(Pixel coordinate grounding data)
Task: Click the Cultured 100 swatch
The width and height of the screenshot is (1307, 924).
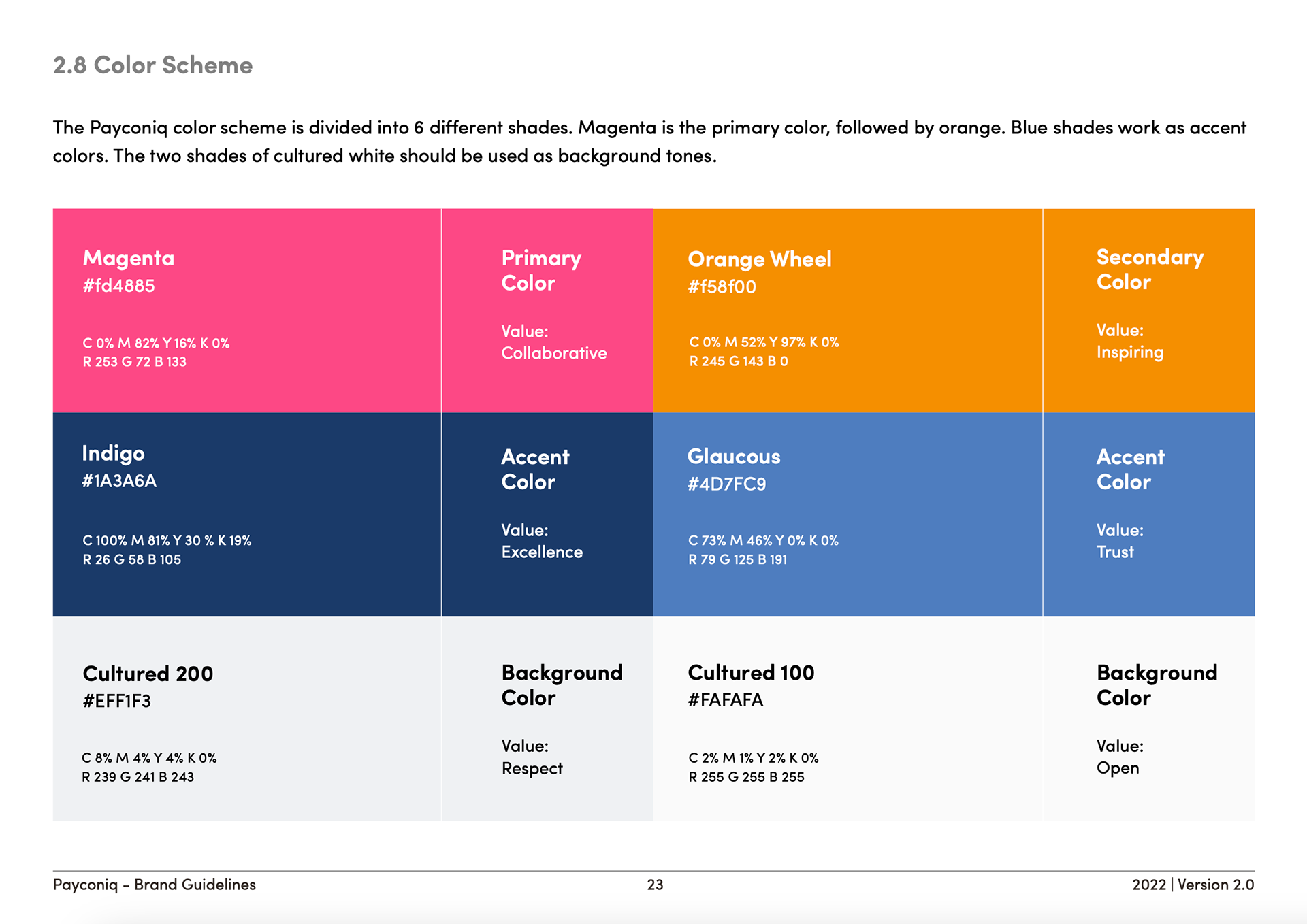Action: (847, 719)
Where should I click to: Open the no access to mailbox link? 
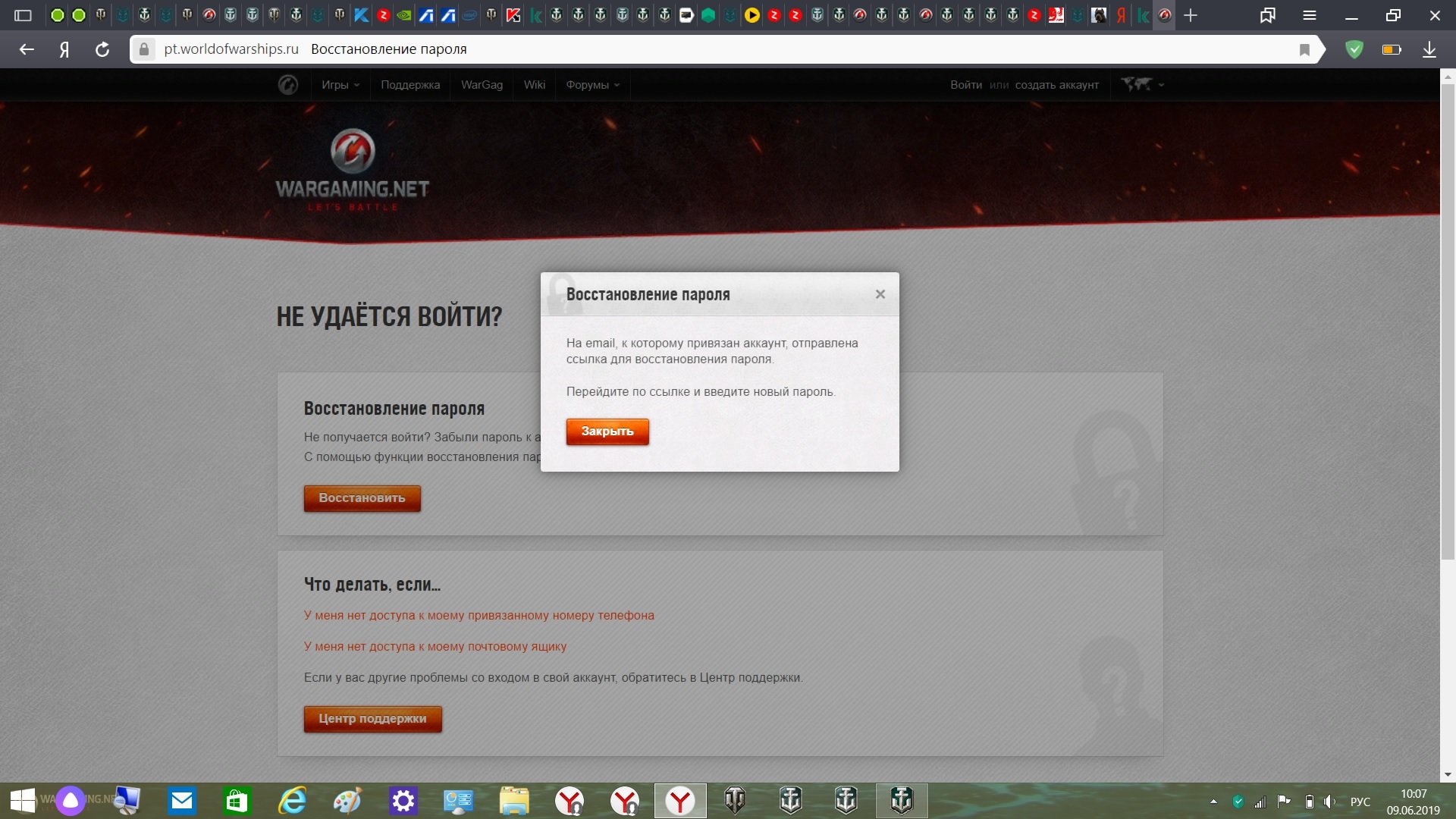[435, 646]
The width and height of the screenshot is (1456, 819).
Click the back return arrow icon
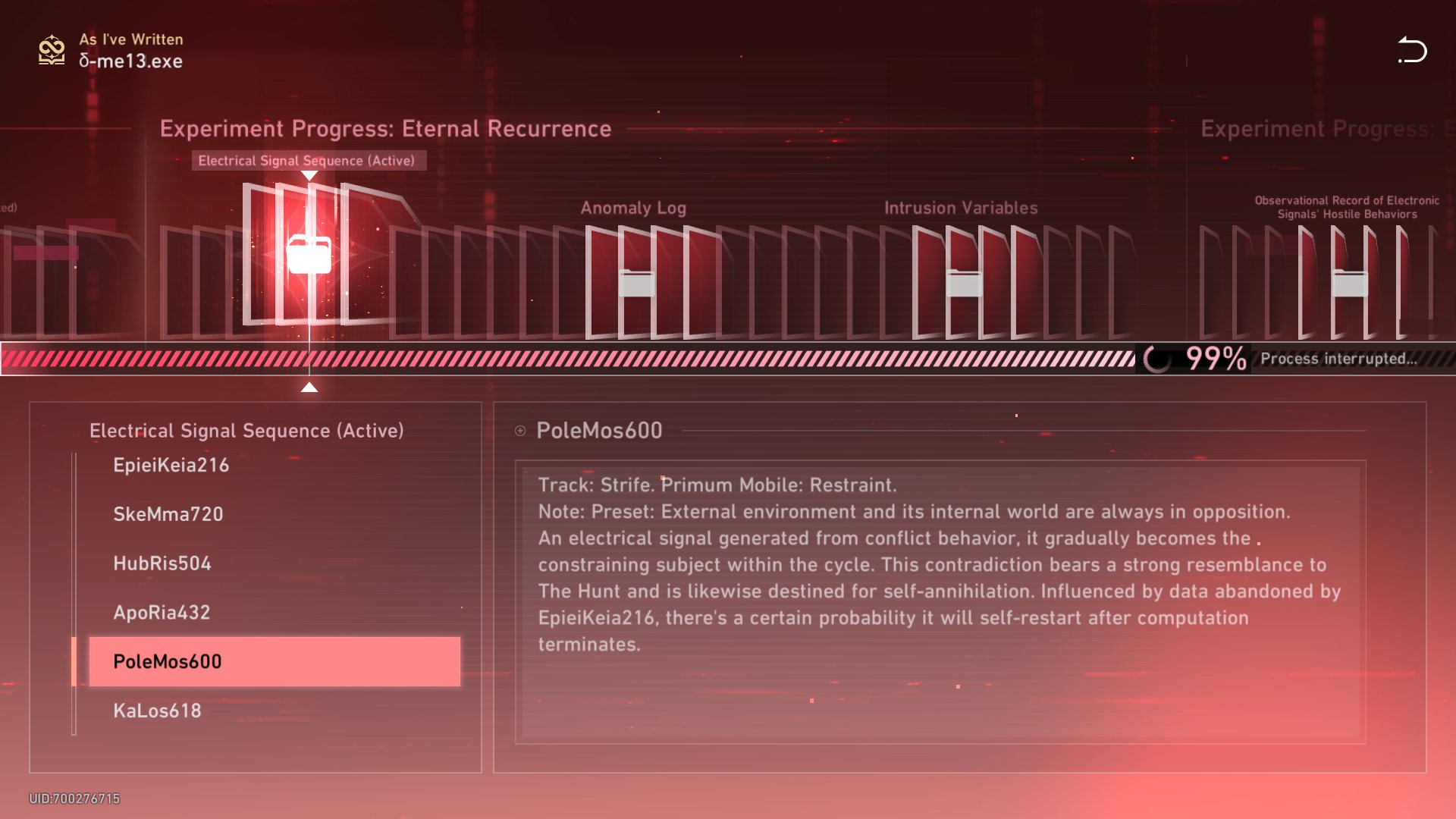(1412, 50)
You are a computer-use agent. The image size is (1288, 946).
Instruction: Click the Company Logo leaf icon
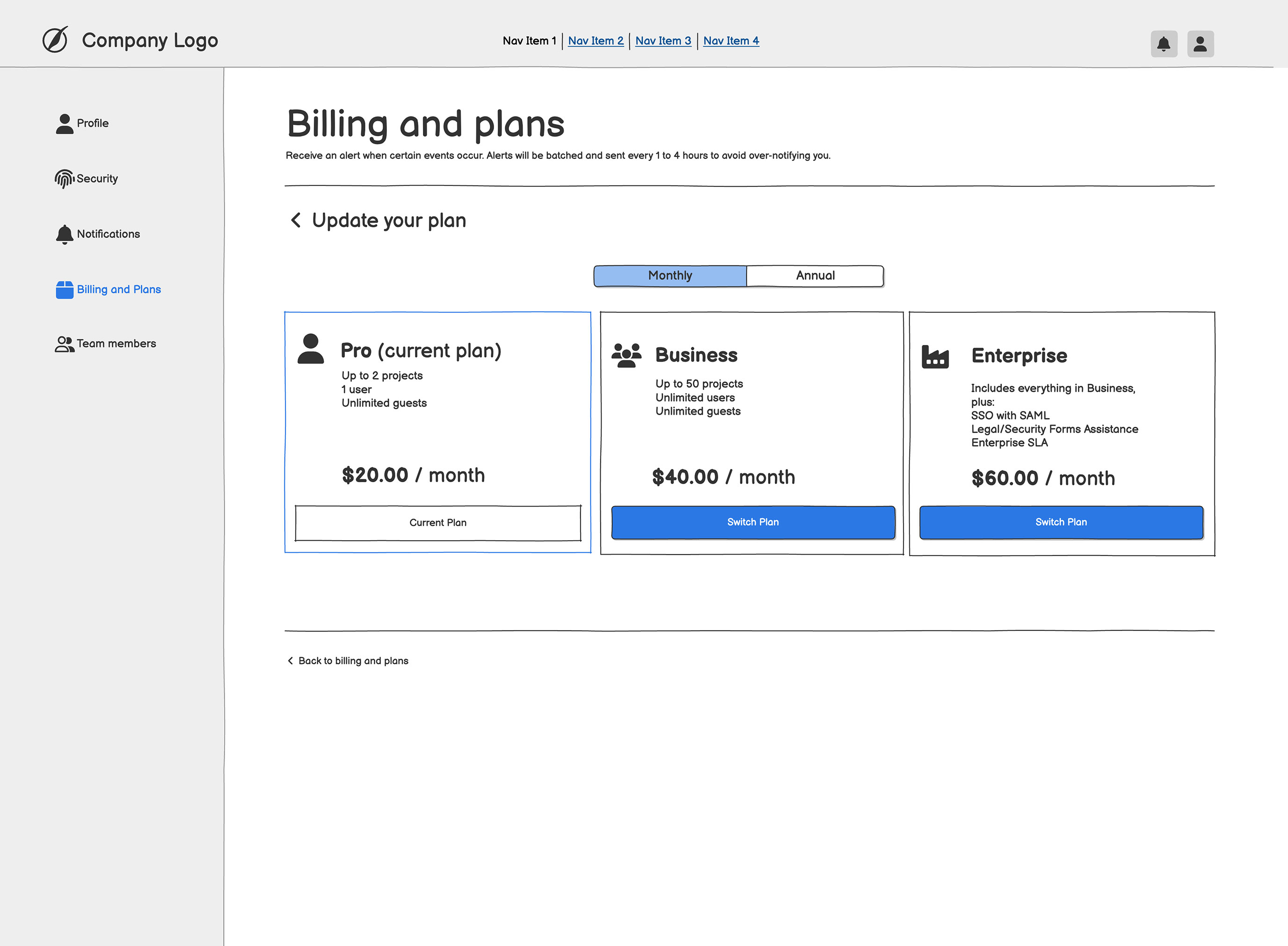pyautogui.click(x=56, y=40)
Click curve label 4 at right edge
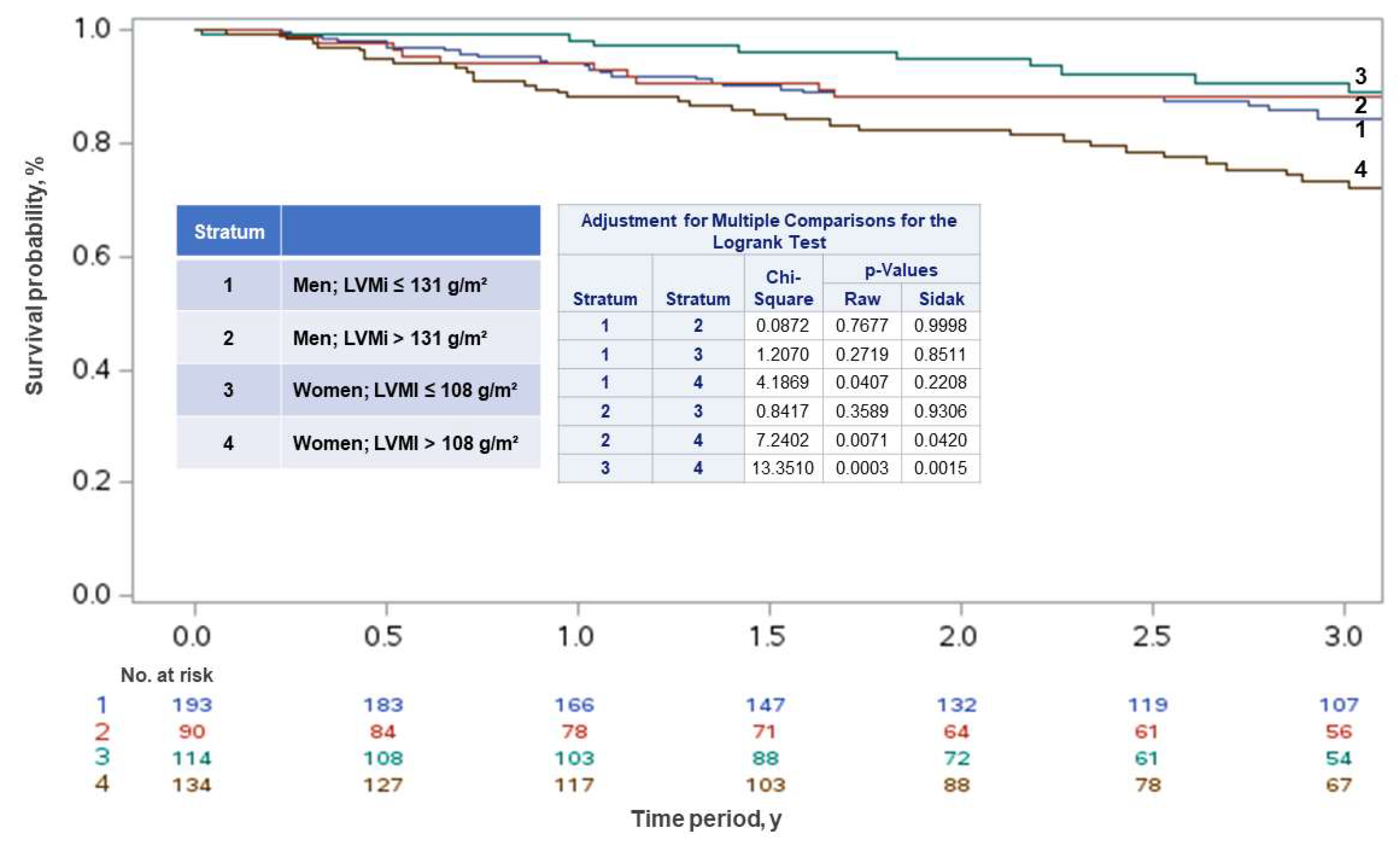Viewport: 1400px width, 848px height. tap(1360, 169)
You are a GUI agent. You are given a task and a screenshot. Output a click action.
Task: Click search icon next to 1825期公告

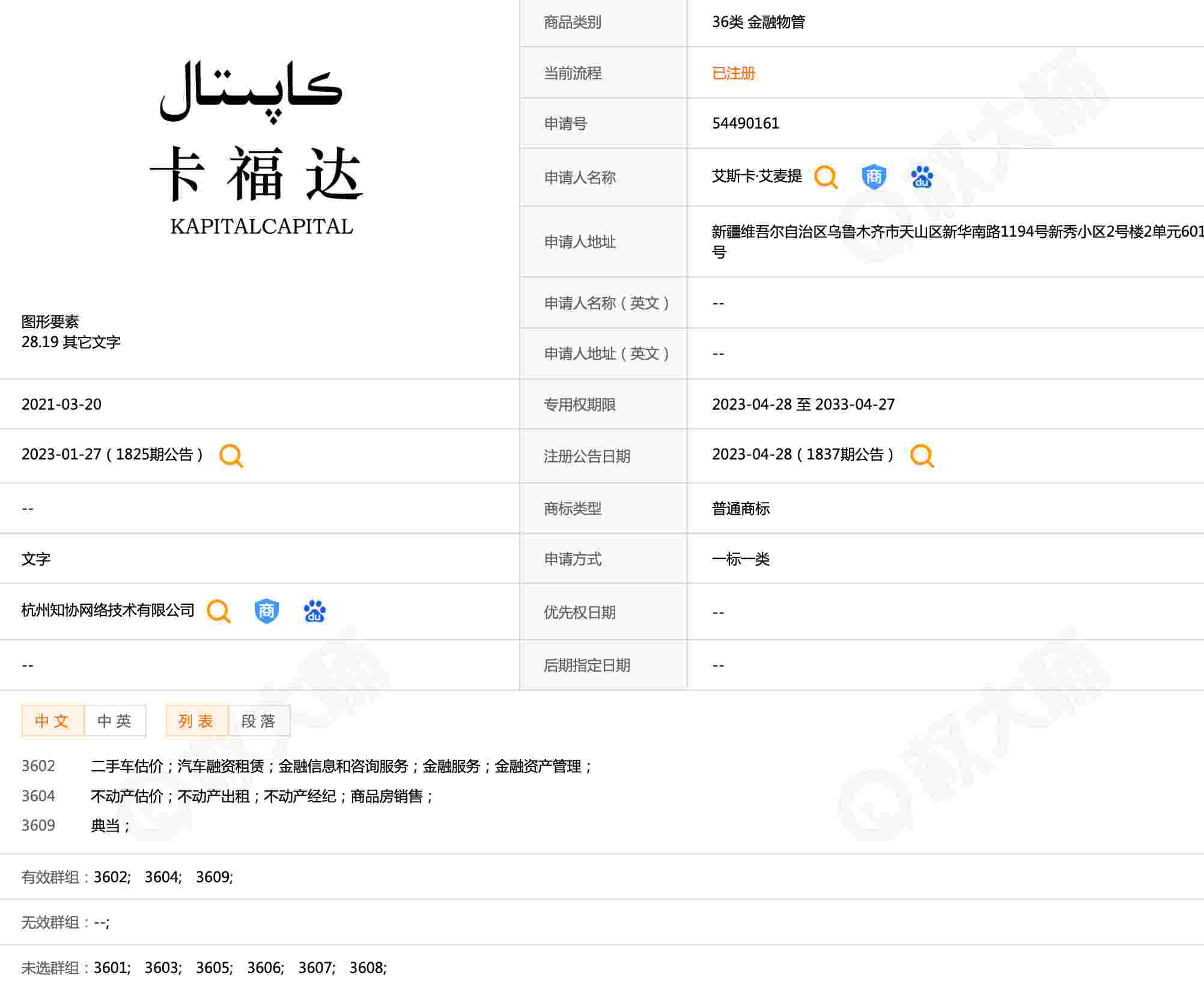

## DIRECTIONS FOR THIS TASK
Taking the records above line by line, count those that hold the word "agent"; the number is the entire answer.

## TASK ANSWER
2